In some embodiments, the plating layer includes a bottom layer and a surface layer, that is, the plating layer adopts a multi-layer plating method, after the micro-vibration terminal is processed, a plurality of gaps and holes still exist under a surface micro interface, and these gaps and holes are the largest reasons for abrasion and corrosion of the micro-vibration terminal in the use process, so that the bottom layer needs to be plated on the surface of the connecting arm 20 first to fill the gaps and holes on the surface, the surface of the connecting arm 20 is flat and has no holes, and then the surface plating layer is plated, so that the connection is firmer and smoother, and the surface of the plating layer has no gaps and holes, so that the wear resistance, corrosion resistance and electrical property of the connecting arm 20 are better, and the service life of the micro-vibration terminal is greatly prolonged.

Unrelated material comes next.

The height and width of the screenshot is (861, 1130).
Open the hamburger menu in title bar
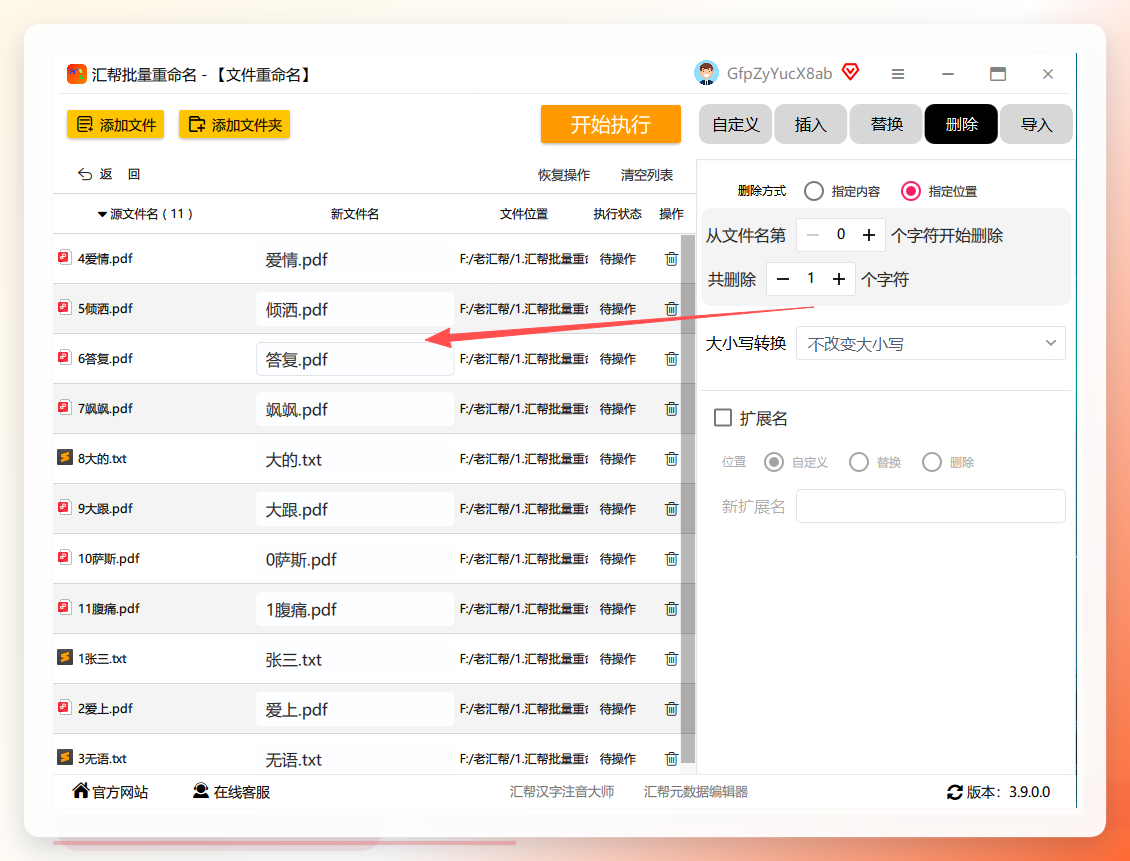(898, 73)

In some embodiments, the underlayer material comprises one or more of gold, silver, nickel, tin-lead alloy, and zinc; the surface material contains one or more of gold, silver, nickel, tin-lead alloy, silver-antimony alloy, palladium-nickel alloy, graphite silver, graphene silver and silver-gold-zirconium alloy.

In another embodiment, the underlayer has a thickness of 0.01 μm to 15 μm. Preferably, the thickness of the underlayer is 0.1 μm to 9 μm.

In another embodiment, the skin layer has a thickness of 0.5 μm to 55 μm. Preferably, the thickness of the surface layer is 1 μm to 35 μm.

In order to demonstrate the influence of the change of the thickness of the bottom plating layer on the overall performance of the micro-vibration terminal, the inventor uses the same specification and material, adopts connecting arm 20 samples with different thicknesses of nickel-plated bottom layers and silver-plated surface layers, and uses the butt-joint terminal with the same specification to perform a series of temperature rise and corrosion resistance time tests, and the experimental results are shown in table 3.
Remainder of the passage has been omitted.